What the task asks:
In the data that follows, find the line containing "You are a computer-use agent. Screen"; then quote that line and every line after it, exactly, through the last one.

Supplied records:
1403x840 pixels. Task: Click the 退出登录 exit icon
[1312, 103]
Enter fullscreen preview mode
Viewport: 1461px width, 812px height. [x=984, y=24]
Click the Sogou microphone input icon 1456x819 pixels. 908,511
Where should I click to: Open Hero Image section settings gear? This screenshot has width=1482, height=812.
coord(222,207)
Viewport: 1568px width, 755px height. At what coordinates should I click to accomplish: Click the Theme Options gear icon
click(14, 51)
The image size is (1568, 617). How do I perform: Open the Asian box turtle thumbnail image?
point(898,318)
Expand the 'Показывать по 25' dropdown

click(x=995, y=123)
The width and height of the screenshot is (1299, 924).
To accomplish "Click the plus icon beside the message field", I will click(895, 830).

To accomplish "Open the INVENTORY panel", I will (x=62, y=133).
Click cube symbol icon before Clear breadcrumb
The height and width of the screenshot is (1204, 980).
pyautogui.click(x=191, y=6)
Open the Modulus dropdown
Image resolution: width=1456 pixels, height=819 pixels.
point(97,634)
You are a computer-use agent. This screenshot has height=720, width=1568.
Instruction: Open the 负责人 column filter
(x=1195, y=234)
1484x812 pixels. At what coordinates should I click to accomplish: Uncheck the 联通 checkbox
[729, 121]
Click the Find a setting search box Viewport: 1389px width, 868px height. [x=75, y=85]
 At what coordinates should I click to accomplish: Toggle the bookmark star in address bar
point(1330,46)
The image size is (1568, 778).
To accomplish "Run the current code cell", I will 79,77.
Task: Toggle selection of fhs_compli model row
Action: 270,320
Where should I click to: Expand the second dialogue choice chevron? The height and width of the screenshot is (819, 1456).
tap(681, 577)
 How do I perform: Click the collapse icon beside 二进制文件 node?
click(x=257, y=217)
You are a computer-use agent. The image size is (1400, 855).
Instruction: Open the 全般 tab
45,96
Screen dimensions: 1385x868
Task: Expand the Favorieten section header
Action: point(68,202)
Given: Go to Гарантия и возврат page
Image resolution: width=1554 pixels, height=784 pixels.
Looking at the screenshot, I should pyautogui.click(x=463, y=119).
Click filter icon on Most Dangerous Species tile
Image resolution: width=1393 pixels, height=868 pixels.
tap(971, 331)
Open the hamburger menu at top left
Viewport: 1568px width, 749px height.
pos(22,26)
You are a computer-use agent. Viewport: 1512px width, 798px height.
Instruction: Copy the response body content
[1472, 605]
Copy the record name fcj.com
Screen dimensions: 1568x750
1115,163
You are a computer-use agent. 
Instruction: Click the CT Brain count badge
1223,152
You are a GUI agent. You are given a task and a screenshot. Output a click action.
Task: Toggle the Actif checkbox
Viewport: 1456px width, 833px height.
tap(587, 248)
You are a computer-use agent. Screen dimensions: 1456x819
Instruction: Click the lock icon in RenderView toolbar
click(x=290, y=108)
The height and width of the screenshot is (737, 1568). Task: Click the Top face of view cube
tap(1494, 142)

Exercise solution:
You are a computer-use agent. Screen dimensions: 1456x819
Instruction: Click the lock icon in RenderView toolbar
click(x=290, y=108)
The height and width of the screenshot is (737, 1568). Task: Click the Top face of view cube
tap(1494, 142)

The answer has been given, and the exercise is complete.